Show every line from the entries that follow which holds the word "computer".

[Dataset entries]
-=-=-

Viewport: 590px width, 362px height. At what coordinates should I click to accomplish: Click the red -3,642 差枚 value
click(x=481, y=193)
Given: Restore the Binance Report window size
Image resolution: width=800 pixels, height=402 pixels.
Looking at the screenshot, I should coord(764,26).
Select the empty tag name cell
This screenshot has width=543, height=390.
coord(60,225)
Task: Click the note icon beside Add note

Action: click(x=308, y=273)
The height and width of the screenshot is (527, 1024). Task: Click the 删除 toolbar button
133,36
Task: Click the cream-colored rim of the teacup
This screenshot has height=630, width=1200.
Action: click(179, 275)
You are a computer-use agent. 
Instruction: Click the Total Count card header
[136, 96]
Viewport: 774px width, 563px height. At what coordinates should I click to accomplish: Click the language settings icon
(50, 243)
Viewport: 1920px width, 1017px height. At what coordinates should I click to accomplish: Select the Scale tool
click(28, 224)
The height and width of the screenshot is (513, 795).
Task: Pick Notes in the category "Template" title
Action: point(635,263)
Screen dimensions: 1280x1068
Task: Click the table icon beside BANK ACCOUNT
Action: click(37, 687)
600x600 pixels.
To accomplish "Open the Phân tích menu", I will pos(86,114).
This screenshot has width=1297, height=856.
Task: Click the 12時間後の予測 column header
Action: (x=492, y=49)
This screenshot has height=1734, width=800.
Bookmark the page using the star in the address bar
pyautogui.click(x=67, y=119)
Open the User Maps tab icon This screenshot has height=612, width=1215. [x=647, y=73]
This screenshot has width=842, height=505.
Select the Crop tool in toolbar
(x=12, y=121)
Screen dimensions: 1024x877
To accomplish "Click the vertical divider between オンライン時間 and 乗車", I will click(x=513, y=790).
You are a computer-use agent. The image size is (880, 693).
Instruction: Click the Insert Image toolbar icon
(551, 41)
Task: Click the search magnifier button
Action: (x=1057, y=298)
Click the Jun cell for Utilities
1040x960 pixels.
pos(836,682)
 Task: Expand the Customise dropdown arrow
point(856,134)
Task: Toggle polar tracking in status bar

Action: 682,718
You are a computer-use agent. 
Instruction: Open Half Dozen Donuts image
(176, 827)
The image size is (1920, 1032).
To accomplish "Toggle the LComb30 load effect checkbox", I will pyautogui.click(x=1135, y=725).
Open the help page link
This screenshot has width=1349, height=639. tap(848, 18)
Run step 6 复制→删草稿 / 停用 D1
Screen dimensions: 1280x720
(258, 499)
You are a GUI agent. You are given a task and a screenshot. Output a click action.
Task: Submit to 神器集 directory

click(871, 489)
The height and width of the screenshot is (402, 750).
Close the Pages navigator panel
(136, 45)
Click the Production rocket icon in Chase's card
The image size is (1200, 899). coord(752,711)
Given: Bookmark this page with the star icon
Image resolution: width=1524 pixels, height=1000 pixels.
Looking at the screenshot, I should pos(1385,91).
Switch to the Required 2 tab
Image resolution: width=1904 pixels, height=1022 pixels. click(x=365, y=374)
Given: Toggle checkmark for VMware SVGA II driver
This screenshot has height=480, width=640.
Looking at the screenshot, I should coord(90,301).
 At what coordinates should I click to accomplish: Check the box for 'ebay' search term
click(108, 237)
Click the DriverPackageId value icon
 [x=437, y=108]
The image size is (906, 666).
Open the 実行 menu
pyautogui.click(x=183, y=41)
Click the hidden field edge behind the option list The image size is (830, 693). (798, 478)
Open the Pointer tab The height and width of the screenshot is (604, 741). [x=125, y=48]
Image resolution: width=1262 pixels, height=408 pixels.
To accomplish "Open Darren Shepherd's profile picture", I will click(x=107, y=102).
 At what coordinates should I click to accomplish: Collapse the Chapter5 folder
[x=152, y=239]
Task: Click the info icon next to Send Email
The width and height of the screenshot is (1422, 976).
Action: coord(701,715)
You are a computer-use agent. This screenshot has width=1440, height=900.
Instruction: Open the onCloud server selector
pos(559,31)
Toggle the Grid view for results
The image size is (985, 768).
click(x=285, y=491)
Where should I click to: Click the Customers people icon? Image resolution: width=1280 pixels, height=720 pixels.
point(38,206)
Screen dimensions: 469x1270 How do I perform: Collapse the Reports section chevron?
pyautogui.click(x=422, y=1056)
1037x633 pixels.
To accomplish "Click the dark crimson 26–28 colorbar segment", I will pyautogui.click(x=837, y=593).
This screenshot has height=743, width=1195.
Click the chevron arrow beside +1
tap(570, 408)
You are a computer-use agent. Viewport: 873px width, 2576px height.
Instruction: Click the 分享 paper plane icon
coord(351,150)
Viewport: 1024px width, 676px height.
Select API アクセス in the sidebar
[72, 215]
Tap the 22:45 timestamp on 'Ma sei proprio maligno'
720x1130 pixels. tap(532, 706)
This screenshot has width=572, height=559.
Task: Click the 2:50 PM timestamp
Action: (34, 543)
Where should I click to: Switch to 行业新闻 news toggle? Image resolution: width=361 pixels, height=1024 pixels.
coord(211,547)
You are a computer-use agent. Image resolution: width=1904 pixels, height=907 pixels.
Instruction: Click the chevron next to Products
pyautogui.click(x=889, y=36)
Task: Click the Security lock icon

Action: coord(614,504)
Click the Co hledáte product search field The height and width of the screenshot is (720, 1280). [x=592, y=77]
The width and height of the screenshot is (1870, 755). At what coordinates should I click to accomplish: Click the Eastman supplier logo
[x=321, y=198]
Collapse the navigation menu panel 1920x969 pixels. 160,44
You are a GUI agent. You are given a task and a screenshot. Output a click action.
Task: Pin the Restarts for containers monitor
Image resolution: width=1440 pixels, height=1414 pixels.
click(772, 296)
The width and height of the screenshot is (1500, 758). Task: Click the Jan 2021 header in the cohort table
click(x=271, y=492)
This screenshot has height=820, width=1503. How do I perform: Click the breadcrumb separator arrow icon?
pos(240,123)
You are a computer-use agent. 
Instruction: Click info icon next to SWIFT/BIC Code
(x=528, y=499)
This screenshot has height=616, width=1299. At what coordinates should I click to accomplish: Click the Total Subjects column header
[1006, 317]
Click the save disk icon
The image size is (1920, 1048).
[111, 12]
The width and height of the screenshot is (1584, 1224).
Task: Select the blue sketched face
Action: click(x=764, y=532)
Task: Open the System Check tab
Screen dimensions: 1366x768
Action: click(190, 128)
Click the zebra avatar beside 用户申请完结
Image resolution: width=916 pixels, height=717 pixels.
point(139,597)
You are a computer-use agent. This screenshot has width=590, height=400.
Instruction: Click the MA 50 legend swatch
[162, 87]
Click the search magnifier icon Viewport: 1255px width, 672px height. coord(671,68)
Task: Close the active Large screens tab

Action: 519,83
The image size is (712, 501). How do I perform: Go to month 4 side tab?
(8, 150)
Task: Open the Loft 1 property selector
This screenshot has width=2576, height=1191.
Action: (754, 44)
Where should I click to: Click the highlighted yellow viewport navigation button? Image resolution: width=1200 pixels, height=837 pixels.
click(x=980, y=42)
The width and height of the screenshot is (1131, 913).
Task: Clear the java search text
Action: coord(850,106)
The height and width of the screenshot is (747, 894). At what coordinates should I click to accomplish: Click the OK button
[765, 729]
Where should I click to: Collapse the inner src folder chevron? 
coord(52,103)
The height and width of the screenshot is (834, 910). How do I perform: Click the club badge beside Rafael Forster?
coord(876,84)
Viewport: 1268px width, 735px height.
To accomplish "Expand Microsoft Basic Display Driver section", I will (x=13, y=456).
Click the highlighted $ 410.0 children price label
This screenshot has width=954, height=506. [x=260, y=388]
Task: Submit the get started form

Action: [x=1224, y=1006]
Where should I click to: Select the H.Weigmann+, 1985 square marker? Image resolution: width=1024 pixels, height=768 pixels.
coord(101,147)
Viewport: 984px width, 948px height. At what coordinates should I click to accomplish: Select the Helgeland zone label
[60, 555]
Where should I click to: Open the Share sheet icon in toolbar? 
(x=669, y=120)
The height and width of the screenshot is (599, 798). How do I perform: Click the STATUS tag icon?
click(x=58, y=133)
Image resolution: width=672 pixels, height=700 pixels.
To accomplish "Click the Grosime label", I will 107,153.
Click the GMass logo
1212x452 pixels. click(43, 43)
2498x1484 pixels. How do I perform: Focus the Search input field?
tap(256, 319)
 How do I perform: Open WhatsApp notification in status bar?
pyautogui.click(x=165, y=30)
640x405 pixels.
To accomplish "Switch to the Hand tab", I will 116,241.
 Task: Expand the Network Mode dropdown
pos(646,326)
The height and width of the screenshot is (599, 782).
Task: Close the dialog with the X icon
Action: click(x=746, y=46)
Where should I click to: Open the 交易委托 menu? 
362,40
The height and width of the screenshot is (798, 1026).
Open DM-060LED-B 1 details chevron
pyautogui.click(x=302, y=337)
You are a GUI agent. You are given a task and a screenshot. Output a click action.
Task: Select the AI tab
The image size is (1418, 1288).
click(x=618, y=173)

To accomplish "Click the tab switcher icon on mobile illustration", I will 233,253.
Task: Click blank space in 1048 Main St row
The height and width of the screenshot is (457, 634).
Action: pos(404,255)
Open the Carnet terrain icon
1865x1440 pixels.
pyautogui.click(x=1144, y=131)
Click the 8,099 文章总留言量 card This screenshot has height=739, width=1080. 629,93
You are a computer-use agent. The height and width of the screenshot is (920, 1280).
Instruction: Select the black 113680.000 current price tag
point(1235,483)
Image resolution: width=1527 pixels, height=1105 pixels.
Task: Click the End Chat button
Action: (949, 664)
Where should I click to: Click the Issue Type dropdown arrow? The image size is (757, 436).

-=-=-

Solution for this task -
You are a computer-use agent. 
You are a computer-use agent. The image size is (880, 693).
You are a computer-use agent. 
You are a computer-use agent. This screenshot has width=1440, height=900.
You are a computer-use agent. Viewport: 873px width, 2576px height.
You are a computer-use agent. Image resolution: width=1904 pixels, height=907 pixels.
You are a computer-use agent. 
You are a computer-use agent. This screenshot has width=590, height=400.
You are a computer-use agent. The height and width of the screenshot is (920, 1280).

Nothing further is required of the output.